Third-party encryption: Why a backdoor to the iPhone won’t stop future terrorist attacks

Let’s assume for a minute that the FBI got its way. It coerces Apple into disabling the self-destruct function on the San Bernardino terrorist’s iPhone, allowing it to brute force the password. Effectively, the FBI and Apple create a backdoor that theoretically works the same across all iPhones. Police even use the same tactic on the dozens of other iPhones that are currently involved in active investigations. People across the world sacrifice their privacy, while the police have a new tool to fight terrorists.

Except they don’t, really. Sure, iMessage and other iCloud services could be decrypted without a password, but what Apple critics often fail to realise is the abundance of third-party encryption tools widely available. Free, open-source alternatives exist to encrypt chats, phone calls, files, and even entire hard drives. That pesky self-destruct function the FBI is so eager to remove? Alternatives for that exist as well, and they are all easily accessible with nothing more than a Google search.

By removing the default encryption built in iPhones, the FBI isn’t stopping terrorists. It’s merely inconveniencing them.

Alternative encryption methods

Want to encrypt live phone calls? The Signal app does that for free. Encrypted, burn-after-reading messaging? Try Signal, Cryptocat, TorChat, and Burn Note. Anyone can use file encryption apps like Boxcryptor and CloudFogger to encrypt files before sending them to someone else or uploading them to the cloud. Email encryption is made possible through PGP and S/MIME protocols, which have been around for years and have great track records for never being cracked.

VPNs encrypt Internet traffic and mask the original IP and location of the user, preventing surveillance. The good ones don’t even log user activity, so they have nothing to give to authorities.

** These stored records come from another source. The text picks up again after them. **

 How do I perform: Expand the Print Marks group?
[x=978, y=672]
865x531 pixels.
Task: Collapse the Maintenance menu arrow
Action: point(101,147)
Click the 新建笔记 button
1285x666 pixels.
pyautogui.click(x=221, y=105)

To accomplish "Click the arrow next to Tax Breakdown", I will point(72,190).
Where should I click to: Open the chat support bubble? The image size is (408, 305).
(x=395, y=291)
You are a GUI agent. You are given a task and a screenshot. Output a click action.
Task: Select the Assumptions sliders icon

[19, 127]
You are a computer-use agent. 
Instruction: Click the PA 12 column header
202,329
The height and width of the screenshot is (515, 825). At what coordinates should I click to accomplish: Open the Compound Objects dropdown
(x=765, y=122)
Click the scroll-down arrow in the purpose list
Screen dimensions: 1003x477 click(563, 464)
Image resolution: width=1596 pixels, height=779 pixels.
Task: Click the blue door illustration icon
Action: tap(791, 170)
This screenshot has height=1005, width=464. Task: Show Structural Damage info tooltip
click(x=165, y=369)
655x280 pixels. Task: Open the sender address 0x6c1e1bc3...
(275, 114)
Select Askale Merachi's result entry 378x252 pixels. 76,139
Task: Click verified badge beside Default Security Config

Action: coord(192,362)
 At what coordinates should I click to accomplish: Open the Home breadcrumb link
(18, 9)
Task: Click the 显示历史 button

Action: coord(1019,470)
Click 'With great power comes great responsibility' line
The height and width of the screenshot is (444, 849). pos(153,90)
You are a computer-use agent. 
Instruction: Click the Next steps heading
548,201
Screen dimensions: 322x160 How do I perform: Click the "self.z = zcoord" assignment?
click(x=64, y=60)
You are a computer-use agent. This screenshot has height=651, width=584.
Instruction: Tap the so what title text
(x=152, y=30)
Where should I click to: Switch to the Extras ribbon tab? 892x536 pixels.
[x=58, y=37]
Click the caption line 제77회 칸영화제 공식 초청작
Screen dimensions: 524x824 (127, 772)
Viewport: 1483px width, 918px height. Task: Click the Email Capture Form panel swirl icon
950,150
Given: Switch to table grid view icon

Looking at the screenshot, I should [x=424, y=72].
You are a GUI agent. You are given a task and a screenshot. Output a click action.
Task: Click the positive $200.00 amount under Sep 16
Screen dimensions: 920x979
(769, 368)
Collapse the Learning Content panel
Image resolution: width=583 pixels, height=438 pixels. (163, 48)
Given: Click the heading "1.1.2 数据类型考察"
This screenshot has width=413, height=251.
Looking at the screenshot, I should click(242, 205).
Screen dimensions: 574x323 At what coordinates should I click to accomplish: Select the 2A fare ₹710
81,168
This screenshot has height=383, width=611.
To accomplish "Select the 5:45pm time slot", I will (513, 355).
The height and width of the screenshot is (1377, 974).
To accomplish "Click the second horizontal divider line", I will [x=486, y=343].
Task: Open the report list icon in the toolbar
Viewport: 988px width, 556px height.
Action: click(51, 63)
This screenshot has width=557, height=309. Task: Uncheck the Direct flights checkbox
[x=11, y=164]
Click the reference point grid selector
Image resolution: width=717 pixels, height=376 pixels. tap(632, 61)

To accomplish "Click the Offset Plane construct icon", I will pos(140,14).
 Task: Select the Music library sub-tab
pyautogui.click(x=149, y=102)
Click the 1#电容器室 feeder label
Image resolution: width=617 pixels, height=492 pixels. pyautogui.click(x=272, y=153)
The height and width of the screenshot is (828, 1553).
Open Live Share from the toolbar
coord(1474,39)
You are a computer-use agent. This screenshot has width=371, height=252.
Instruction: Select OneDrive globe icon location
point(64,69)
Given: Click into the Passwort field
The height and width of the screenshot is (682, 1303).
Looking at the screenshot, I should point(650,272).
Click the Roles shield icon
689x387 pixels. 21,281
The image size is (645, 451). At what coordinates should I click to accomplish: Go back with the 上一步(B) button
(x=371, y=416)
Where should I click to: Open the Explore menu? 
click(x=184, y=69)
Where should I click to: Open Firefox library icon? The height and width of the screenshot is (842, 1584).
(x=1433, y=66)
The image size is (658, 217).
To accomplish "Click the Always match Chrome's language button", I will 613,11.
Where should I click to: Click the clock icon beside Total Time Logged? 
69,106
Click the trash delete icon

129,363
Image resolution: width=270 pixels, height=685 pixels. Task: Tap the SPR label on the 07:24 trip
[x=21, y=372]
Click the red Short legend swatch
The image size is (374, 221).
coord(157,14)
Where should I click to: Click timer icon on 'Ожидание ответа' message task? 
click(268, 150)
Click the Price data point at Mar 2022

An entire hard disk can be encrypted using FileVault and Bitlocker, which come pre-installed on Mac and Windows machines, respectively. If you don’t trust Apple or Microsoft, then use a third-party option like DiskCryptor or VeraCrypt. Many Android phones come with flash memory encryption built in, and those that don’t can still use a third-party app like Whispercore.

Let’s not forget about Tor, which is compatible with a whole suite of apps for anonymous web browsing, chat, and even an entire operating system that can be run from a USB drive.

Toshiba now makes self-destructing hard drives, or you can use any of the many disk wiping tools like Darik’s Boot and Nuke and Eraser. Secure Drives, a British company, makes solid state hard drives that self-destruct when you text them a specific pass code.

“Good job, Paul. You went and made a how-to guide for terrorists,” you might say. But again, all of these tools are not much more than a Google search away, complete with documentation, support, Github repositories, and user forums. It’s easy.

These are not tools solely used by terrorists and drug dealers, either. Lawyers, journalists, business people, scientists, and of course government officials are but a few of the professions where encryption is vital.

A Sisyphean endeavour

“Let’s ban all encryption!” say the politicians and activists with little to no technical expertise. “Put backdoors on everything!”

They fail to realise that encryption uses but a handful of the same open-source, free protocols worldwide. Banning encryption would be like trying to create a master key for every lock that has ever existed and ever will exist. It’s impossible, and even trying would put them at a major competitive disadvantage to competing economies. It also leaves a huge security gap to be exploited by hackers. Not only is it a big gap, but the hackers will also know where and what to look for.

The point is, if you think terrorists will no longer be able to secretly communicate and keep authorities out of their devices because Apple leaves a backdoor open for the FBI, you are mistaken. Most of these encryption tools are free for anyone to download, be they a terrorist or a school teacher, and they aren’t difficult to learn.

If you want an example of what happens when encryption is compromised, just look at the recent Drown hack. Drown made about one-third of all servers worldwide that use the HTTPS protocol vulnerable to attack and breach. HTTPS, for the uninitiated, is what keeps your credit card details, email, and passwords safe when doing pretty much anything that requires security on a web browser. It’s often represented by a padlock icon in a browser’s URL bar.

We tend to think of the FBI-Apple case as a choice between security and privacy. But even if law enforcement gains access to valuable data on a few iPhones in the short term, backdoors threaten privacy for all of us in the long term and do relatively little to improve security. This is a Sisyphean endeavour for law enforcement. The free market will fill in the security hole left by the FBI and Apple. The third-party encryption tools we have now will continue to improve and become even easier to use.

Terrorists can and will learn to adapt. If the FBI wins its case against Apple, perhaps we all should.